Aytül Akal, yayınevinin “Tek Başıma Okuyorum!” dizisine; okuma ve yazma yolculuklarımızın özgür, özgün ve biricikliği üzerine kaleme aldığı Mükemmel Öykü’sünden yükselen “Sınırlarınız sizin olsun!” çığlığıyla katılıyor. Burcu Koçer Oruç’un fırçasından öykü boyunca dökülenleri de seveceksiniz.

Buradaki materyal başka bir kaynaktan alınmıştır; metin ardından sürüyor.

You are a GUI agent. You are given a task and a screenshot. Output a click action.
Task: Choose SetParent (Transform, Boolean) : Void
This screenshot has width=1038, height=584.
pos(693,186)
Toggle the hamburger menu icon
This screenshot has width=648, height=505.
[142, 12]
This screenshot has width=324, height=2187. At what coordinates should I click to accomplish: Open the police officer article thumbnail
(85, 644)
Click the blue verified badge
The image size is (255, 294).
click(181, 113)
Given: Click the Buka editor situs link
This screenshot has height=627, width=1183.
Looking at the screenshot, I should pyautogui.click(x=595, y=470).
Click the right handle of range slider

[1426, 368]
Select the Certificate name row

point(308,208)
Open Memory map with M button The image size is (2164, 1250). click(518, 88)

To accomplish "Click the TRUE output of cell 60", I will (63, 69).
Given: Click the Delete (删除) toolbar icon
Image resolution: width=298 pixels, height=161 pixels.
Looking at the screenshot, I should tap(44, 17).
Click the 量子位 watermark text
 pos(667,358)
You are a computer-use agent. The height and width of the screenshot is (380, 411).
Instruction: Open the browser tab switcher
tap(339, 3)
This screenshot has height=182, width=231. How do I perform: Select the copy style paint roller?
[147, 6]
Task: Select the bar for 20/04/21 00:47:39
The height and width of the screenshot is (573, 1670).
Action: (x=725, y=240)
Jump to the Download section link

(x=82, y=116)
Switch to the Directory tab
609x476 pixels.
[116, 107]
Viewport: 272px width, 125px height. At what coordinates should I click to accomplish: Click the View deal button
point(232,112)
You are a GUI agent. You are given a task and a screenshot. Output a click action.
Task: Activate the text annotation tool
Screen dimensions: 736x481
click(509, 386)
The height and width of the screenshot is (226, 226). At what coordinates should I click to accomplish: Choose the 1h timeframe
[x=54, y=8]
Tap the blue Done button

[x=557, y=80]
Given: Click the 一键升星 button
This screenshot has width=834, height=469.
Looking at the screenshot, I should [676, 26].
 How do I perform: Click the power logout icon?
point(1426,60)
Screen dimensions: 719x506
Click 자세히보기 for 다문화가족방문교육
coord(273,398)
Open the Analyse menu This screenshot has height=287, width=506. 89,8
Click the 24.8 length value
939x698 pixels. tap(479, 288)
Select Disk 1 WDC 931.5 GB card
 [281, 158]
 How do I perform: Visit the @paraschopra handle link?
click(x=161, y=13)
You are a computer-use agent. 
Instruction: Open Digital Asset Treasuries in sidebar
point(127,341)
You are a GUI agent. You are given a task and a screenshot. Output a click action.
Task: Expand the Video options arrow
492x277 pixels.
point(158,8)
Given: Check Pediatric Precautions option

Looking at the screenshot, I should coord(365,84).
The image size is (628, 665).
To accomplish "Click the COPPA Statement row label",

Y. BEKİR YURDAKUL ( Cumhuriyet Kitap)
Parmaklarından biri, sanırım işaretparmağı, kitaplarımızdan birinin arka kapağına mola vermiş gibiydi. Parmağının, dinlenmeye durmuş inceliğine karşın; “Kitapta bundan çok var mı?” sorusundaki yargıç edasıysa ayan beyandı. Anlamamıştım ilkin, neydi merakı ya da neyi bilmek istiyordu? Bunu belli ettim. Sorusuna açıklık getirdi o narin parmağını da dikleştirerek: “Bundan diyorum, çok var mı kitapta?” Parmağın ucundaki “ulan” sözcüğünü fark edince anladım meramını. “Evet” dedim, “Var ama sandığınız denli çok değil”. Sonrası kısacık bir konuşmaydı sanki sohbet havasında. “Bakınız, bildiğiniz gibi, argo ve küfür dilimizin de büyük zenginliğidir. Küfür diye nitelediğimiz sözcüklerin öyle uluorta, her daim dökülmesini istemeyiz (yetişkinlerin düğün bayram gündelik konuşmalarına karşın) çocuklarımızın dilinden / dilimizden ama varlığı da ortadadır. Argoya gelince; kuru, tatsız tuzsuz, terbiyeye batmış, usturuplu bir anlatımsa beklediğiniz, arzu ettiğiniz; sorun yok ne ki o durumda anlatımda lezzetten vazgeçtiğinizi de kabul etmelisiniz. Dahası öyle zaman olur ki pek masum bir sözcüğümüz bile kullanım yeri ve zamanına bağlı olarak pekâlâ argo bir rol üstlenebilir.” Bu konuşmanın ardından öğretmen olduğunu öğrendiğim konuğumuz, işaret ettiği kitabın yanı sıra iki kitabımızı daha alıp ayrıldı sergi yerinden. Başka bir gün, kitaplardan birinin kapak resminde yer alan masalsı figürün “çıplak” oluşuna takılmıştı -mesleği bende saklı- yetişkin bir okur. Anladığımız oydu ki o küçücük çıplak desen; haberlerin, dizilerin, ev içlerinin, sokağın yapmadığını yapacak; ahlakını bozacaktı çocuklarının / ülkemiz çocuklarının… Okullardan birinden, bir kitabımızın daha çocuklar okumaya durmuşken telaşla toplanıp derhal geri verildiğini söylesem inanır mısınız? Gerekçe mi? Sayfalardan bir sayfaya, nasıl olmuşsa sızıvermiş işte görkemli bir gökkuşağı!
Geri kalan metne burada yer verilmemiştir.